I love watching the runners stretch out across the soil searching for a place to root. They creep along the soil, spilling out of their boxes and crowding the walkway. I also know that means myself and several volunteers will be thinning the beds and transplanting plants into new ones, or potting them to be given away. Since they produce some of the sweetest fruit — and we enjoy watching young and old delight in their tastiness! — we allow the plants to have their way.

Strawberries are perennial (as part of the Rose Family), and will continue to return each year. If cared for properly, this wonderful plant will have a productive lifespan. Therefore, we cover our strawberries in the winter with white row covers, but you can use leaves or straw as well. When the hard frost has passed we’ll uncover them, wait a few weeks and then thin them in early spring by digging up the various plants to allow for air flow, soil drainage and less competition for soil nutrients. Later, I’ll feed them a little fertilizer when the rose-like blossoms appear everywhere, as well as when their fruit is spent to encourage runners.

▸ Task description
Quote the passage above about growing strawberries in full, word for word.

▸ Information supplied

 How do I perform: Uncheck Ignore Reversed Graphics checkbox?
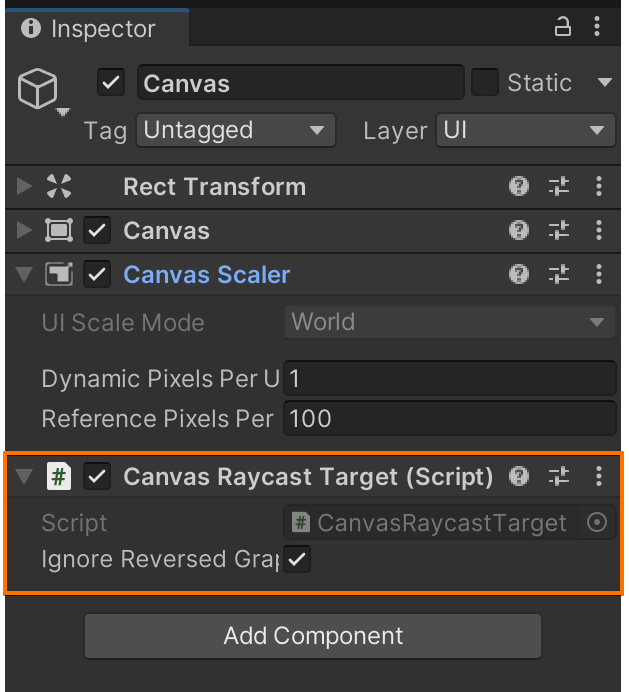[x=297, y=559]
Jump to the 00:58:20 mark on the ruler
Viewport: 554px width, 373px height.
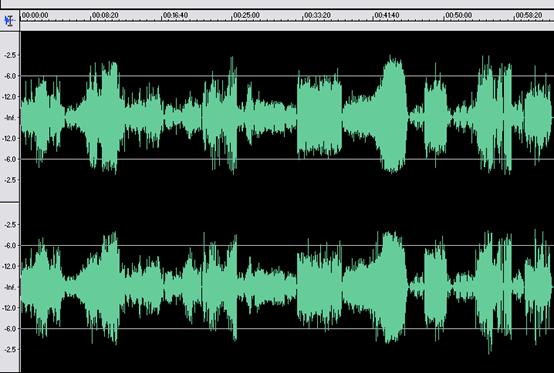coord(529,15)
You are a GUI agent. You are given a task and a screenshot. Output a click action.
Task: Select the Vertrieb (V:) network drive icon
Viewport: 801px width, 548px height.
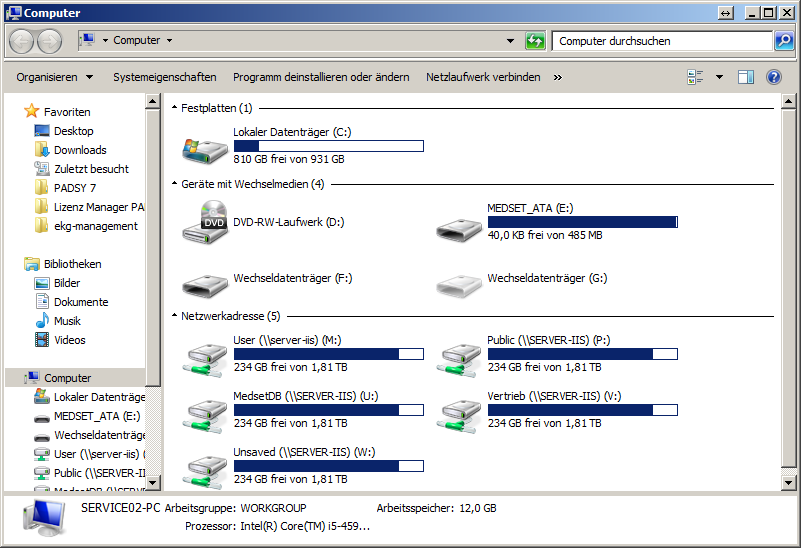[459, 410]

▸ Answer to this task
I love watching the runners stretch out across the soil searching for a place to root. They creep along the soil, spilling out of their boxes and crowding the walkway. I also know that means myself and several volunteers will be thinning the beds and transplanting plants into new ones, or potting them to be given away. Since they produce some of the sweetest fruit — and we enjoy watching young and old delight in their tastiness! — we allow the plants to have their way.

Strawberries are perennial (as part of the Rose Family), and will continue to return each year. If cared for properly, this wonderful plant will have a productive lifespan. Therefore, we cover our strawberries in the winter with white row covers, but you can use leaves or straw as well. When the hard frost has passed we’ll uncover them, wait a few weeks and then thin them in early spring by digging up the various plants to allow for air flow, soil drainage and less competition for soil nutrients. Later, I’ll feed them a little fertilizer when the rose-like blossoms appear everywhere, as well as when their fruit is spent to encourage runners.